Sunday you were probably busy playing reggae music for your dog — you certainly weren’t watching the Pro Bowl — so here is what you missed around the NBA while all that was happening.
1) The frustration builds: Carmelo Anthony is fantastic scoring 45 for Knicks, but they still fall in 4 overtimes to Hawks. Phil Jackson apparently is so set on trading Carmelo Anthony that he may be willing to take Jamal Crawford, Austin Rivers and whatever flotsam from the Clippers it takes to make the salary numbers work out, then Jackson doesn’t want to keep Crawford. (Not that Jackson is wrong in wanting to retool around Kristaps Porzingis, but why wasn’t this the drive last summer when every Knicks fan and most around the NBA were thinking they should go down that road? Now the Knicks are looking at bad deals just to get it done fast. Amazing.) No doubt Porzingis is the future in NYC, and Sunday was making plays like this against Dwight Howard and the Atlanta Hawks.
But it was Carmelo Anthony who the Knicks best player on Sunday — he put aside the off-court distractions and played like Olympic ‘Melo. It was a veteran, professional performance. It just wasn’t enough as the Knicks fell in quadruple overtime 142-139.
Anthony came out scorching hot with 17 first quarter points on just 11 shots, and he still had it at the end with 11 points in the four overtimes.
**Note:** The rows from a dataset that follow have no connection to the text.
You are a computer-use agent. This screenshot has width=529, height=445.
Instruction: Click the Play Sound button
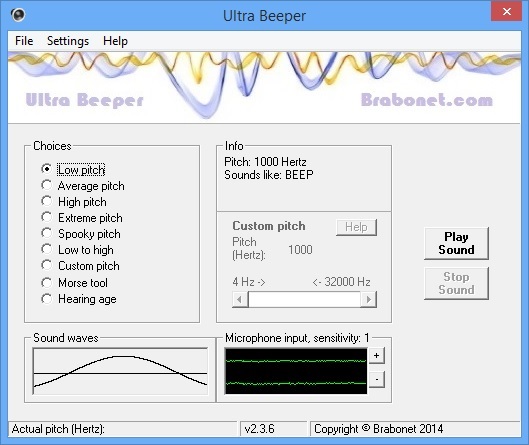[x=456, y=243]
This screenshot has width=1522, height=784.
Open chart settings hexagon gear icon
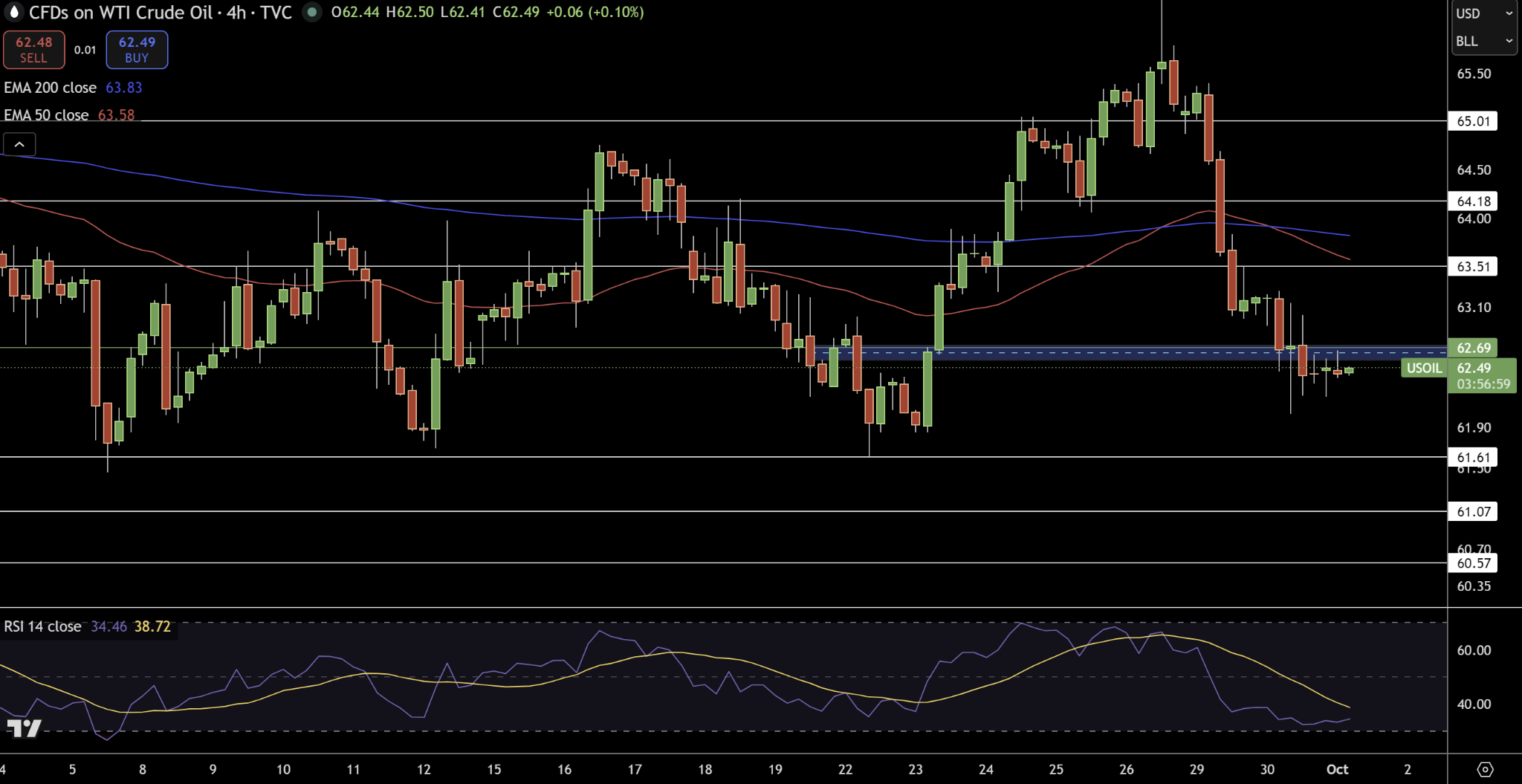point(1484,769)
He was doing it from the midrange — Anthony took just two shots in the key, but was 13-of-25 from the midrange (particularly killing it on the right baseline) during the game.
It felt like the Knicks wasted a great Anthony game, but the game itself was one of the most dramatic and entertaining of the season — 23 lead changes, 21 ties, and a dozen players scoring in double-digits (with five fouling out, including ‘Melo). Paul Millsap played 60 minutes (37 points, 19 rebounds), one of six players to log at last 48 minutes. That showed on guys, particularly Courtney Lee, who was fantastic all game but didn’t seem to have the legs on his shots when he missed a game-winner opportunity in the third OT and a couple of chances to send it to a fifth.
I can’t describe this game’s wild final 20+ minutes, so just watch the video of every made bucket late in regulation and overtime.
2) Portland almost got Golden State. But not quite. Golden State was on the second night of a back-to-back, playing without Stephen Curry, and Portland was desperate for a win to keep pace with the Denver Nuggets for the final playoffs slot in the West. The recipe was in place for the upset.
It wasn’t enough. The Warriors are the best team in the NBA right now for a reason. With the game on the line a cold-shooting Klay Thompson (6-of-21) drained a three with 37 seconds left, and when Evan Turner got the chance to give the Trail Blazers the win late, he couldn’t. It ends 113-111 Warriors. Kevin Durant dropped 33 like it was nothing.
3) Donald Trump’s immigration ban leaves NBA world unhappy, scratching its head. Safe to say there’s not a lot of love for Donald Trump around the NBA, but his executive order restricting travel from seven Muslim-majority nations left the NBA league office looking for clarification from the State Department. Sudan — including the independent South Sudan — was on the list of seven countries where people from that nation were restricted entering the USA, and there are two NBA players from there: the Lakers’ Luol Deng and the Bucks’ Thon Maker. Their situations are a little different: Deng has dual citizenship with England, Maker the same with Australia, and both have lived in the USA for many years. Still, the NBA had questions, particularly with the Bucks playing in Toronto and questions about whether Maker could get back in the country. He did.
Still, the NBA world was part of the massive backlash against the ill-conceived executive order. Spurs coach Gregg Popovich — a former Air Force man, don’t forget — had this to say (via ESPN):
“As you already know, I have lots of thoughts about what we’ve done to ourselves as a country and what we’ve allowed to happen. But we’ll see where this goes. Obviously the rollout today was Keystone Kops-like by any measure with objectivity. Whether you want to say it’s good or bad is irrelevant. But it was Keystone Kops, and that’s scary.”
Warriors coach Steve Kerr said the order was “really going against the principles that this country is about.”